Segundo o diretor, mensalmente a Daemo produz 460 milhões de litros de água, ou seja, 460 mil metros cúbicos, sendo 330 mil metros cúbicos dos poços e 130 mil metros cúbicos da estação de captação do córrego Olhos D´água, num total de 5.520 mil m3 no ano. O relatório apontou 5.150 mil m3 anuais, com perda de 28.8%.

De acordo com Mota, esta situação já foi pior. Segundo ele, em 2009 a perda na rede era de aproximadamente 60% a 65%. O diretor disse que foi recuperando cerca de 10% a cada ano que se chegou à média de 42% a 43% de perdas.

Ele trabalha com a ideia de que num prazo entre 20 a 15 anos, essa redução das perdas caia para 20%, já que “zerar é impossível”, diz.

O APELO DO PRESIDENTE

O presidente da Daemo Ambiental fez circular esta semana um apelo público para que haja uma maior conscientização no uso responsável da água. “Para nossa autarquia será um período de difícil adaptação ao consumo ‘responsável’ do recurso, onde as políticas de educação ambiental junto à população serão aprofundadas, bem como os realinhamentos tarifários deverão ser revistos de forma a acompanhar os custos financeiros demandados”, diz Antonio Jorge Mota.

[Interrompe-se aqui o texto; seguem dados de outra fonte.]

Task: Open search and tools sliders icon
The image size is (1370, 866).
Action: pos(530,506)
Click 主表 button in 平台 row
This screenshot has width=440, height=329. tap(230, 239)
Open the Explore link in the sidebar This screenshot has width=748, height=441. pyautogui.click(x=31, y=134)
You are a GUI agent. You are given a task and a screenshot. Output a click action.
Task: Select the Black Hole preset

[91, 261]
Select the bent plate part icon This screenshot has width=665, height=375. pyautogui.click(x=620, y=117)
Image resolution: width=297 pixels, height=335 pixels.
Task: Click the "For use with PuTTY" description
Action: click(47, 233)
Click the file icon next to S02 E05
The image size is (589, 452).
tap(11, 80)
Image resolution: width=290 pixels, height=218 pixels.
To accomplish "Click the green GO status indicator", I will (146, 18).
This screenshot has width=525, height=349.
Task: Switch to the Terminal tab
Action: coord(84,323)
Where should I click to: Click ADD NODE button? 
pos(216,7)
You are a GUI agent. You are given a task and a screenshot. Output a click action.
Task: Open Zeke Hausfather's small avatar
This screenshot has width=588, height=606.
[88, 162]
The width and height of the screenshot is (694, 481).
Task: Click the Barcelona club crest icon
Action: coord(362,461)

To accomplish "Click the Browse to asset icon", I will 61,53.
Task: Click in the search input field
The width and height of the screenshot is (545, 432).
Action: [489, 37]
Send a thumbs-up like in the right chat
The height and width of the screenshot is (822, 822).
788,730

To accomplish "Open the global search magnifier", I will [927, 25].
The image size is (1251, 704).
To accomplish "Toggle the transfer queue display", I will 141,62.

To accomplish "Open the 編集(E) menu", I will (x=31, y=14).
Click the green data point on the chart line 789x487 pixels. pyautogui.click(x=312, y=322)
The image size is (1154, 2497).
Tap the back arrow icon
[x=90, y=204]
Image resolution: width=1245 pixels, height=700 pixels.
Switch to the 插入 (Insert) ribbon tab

Também será sugerido ao Executivo e Legislativo um componente desestimulador do consumo banal e indiscriminado da água, através de penalizações e incentivos, financeiros ou equivalentes, a serem discutidos com o prefeito e Câmara de Vereadores.

De acordo com Mota, a autarquia começará pelo cumprimento das metas pactuadas através do caderno de metas, ao mesmo tempo em que dá ciência aos cidadãos, de maneira irrestrita e detalhada de todo o conteúdo. “É um tom inovador e pioneiro, colocando nossas políticas locais em evidência e notório avanço quando comparada aos demais municípios de nosso Estado. É meta, é compromisso, e deve ser cumprida”, disse.

Mota destaca o trabalho feito na ETA ano passado, considerado por ele como um grande desafio. “Destacamos a reforma na vedação interna dos decantadores da ETA, com impermeabilização total dos fundos e laterais dos tanques, bem como dos redutores de velocidade (chicanas) e canaletas. Salientamos o combate às perdas, com refazimento de quase 1.800 metros de rede de distribuição de água e a instalação de rádios nos reservatórios, estes, para que possamos em futuro próximo, monitorar as perdas por região, e combate-las”, relatou’.

Para 2015 deve continuar a busca incessante ao combate de perdas de água no Sistema de Distribuição de Água de Olímpia, bem como à viabilização de recursos financeiros federais e estaduais para a perfuração de poço profundo na área da ETA, visando ao equilíbrio entre produção e consumo. “A população local e flutuante é crescente e a escassez de águas superficiais em nossa microrregião é, sabidamente, crítica”, avalia.

A Daemo Ambiental é uma autarquia municipal cujo quadro funcional é composto por 97 pessoas, nos serviços de captação, tratamento e distribuição de água e respectiva coleta e tratamento de esgotos.